Set out the listing word for word. End with the line that contains "You are a computer-use agent. This".

* [Entries supplied]:

====

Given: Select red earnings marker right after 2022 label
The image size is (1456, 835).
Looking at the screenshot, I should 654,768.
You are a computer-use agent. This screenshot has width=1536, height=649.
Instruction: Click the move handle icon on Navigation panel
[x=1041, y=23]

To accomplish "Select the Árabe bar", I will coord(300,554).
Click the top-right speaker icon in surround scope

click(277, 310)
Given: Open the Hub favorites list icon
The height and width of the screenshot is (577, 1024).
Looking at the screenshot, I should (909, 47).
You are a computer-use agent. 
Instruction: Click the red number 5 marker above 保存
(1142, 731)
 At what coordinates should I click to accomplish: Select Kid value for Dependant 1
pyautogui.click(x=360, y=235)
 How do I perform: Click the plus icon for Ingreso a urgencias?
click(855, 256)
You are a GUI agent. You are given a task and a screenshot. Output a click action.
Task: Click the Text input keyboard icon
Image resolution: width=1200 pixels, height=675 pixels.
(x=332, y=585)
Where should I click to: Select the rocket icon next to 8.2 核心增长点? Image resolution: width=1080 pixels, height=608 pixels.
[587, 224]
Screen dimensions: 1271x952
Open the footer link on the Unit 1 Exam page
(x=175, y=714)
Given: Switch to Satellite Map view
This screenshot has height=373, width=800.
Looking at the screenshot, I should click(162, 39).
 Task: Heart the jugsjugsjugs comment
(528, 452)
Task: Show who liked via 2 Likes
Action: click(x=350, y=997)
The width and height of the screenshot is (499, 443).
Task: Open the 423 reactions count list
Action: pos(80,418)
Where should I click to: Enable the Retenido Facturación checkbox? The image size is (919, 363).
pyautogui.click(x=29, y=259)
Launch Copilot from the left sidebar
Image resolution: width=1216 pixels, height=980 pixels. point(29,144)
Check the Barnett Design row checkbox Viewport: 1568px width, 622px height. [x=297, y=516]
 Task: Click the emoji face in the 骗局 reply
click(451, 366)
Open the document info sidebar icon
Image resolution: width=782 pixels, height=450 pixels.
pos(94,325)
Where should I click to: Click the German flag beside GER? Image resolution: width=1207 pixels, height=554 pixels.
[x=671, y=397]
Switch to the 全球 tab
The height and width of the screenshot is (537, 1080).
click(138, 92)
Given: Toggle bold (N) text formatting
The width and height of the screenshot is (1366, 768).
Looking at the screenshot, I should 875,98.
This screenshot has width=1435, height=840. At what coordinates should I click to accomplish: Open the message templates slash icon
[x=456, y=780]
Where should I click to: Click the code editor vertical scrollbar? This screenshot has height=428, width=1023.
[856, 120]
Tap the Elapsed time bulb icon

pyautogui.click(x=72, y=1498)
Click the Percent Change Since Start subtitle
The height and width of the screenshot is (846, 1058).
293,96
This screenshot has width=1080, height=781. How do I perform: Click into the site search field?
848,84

====

* [Your response]:
Given: Select red earnings marker right after 2022 label
The image size is (1456, 835).
Looking at the screenshot, I should 654,768.
You are a computer-use agent. This screenshot has width=1536, height=649.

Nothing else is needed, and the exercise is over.